I don't think it changes the problems that a corroded wire ( as discussed and replaced ) will cause. and it does not change the solution either. 

It seems the wire in question that can corrode (E1) will lower the voltage to TV22 from the alternator... and this will ultimately lower the voltage to the LHS battery down the line. 

let me know if I a mixed up lol it is not simple to understand


----------



## jyoung8607 (Feb 14, 2006)

cbh123 said:


> I have a slight difference of opinion here, and I think it is worth sorting out.


Sure.



cbh123 said:


> a - from AGM LHS battery goes directly to fuse 2 (S205)


Here's the misunderstanding. That whole shaded area represents a bus-bar with several very large fused connections. It's in a plastic box in the upper-right of the LHS battery compartment, the one with several thick cables running into it. Follow the line inside that box carefully; you'll see the LHS battery and the alternator connect via 300A fuse S206. Refer to SSP 272 page 10 for a decent illustration, although I think its listed fuse sizes are incorrect or outdated.

Jason


----------



## cbh123 (Aug 25, 2013)

If "a" is is connected via S206 to B1, which in turn connects to A1 via S330, and then to "b" then how can the charge controller give different voltages to each battery? Let alone keep them separated so that the parallel relay has any point at all...

I see what is being said but I'm pretty sure "a" and "b" are not connected by fuses... 

Something is not adding up.


----------



## Beastmode6.0 (Jan 8, 2013)

*Electrical gremlins ?*

Fighting all of the above, new alt., new starter, new stock batteries on second LH-Battery,new battery controller. Question has anyone tried an electric battery (Kinetik 2000)? I ask because I want to upgrade the radio display, however I want to lock the closet on the electrical gremlins first.:banghead:


----------



## perfrej (Dec 24, 2009)

That battery is AGM, and as such should pose no problem for the Phaeton electrical system... 

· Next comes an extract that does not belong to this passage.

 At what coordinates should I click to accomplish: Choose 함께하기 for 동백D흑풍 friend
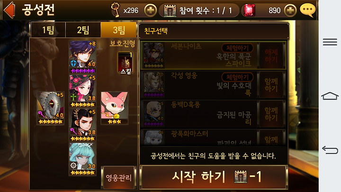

It is very important to stick to AGM technology on the left side. Remember that a W12 with the ignition on sucks a good 50-65A, and the ability to "suck charge" from the alternator is twice as good for AGM compared to standard lead-acid.

/per


----------



## jyoung8607 (Feb 14, 2006)

cbh123 said:


> If "a" is is connected via S206 to B1, which in turn connects to A1 via S330, and then to "b" ...
> 
> Something is not adding up.


Yeah, on further inspection of your diagram, that threw me for a curve as well. I'm not aware of that fuse or fusible link S330 existing on our cars as part of the TV2/TV22 assembly. So, I researched a bit more and figured it out. It's the bridge between the two sides for the rare (if ever even produced) single-battery design. Fuse S330 would be bolted across the holes in C1 and A1 in WillemBal's picture, bridging the two sides together at that point, with only one battery cable routed to the back rather than two. It shouldn't be present for dual-battery design.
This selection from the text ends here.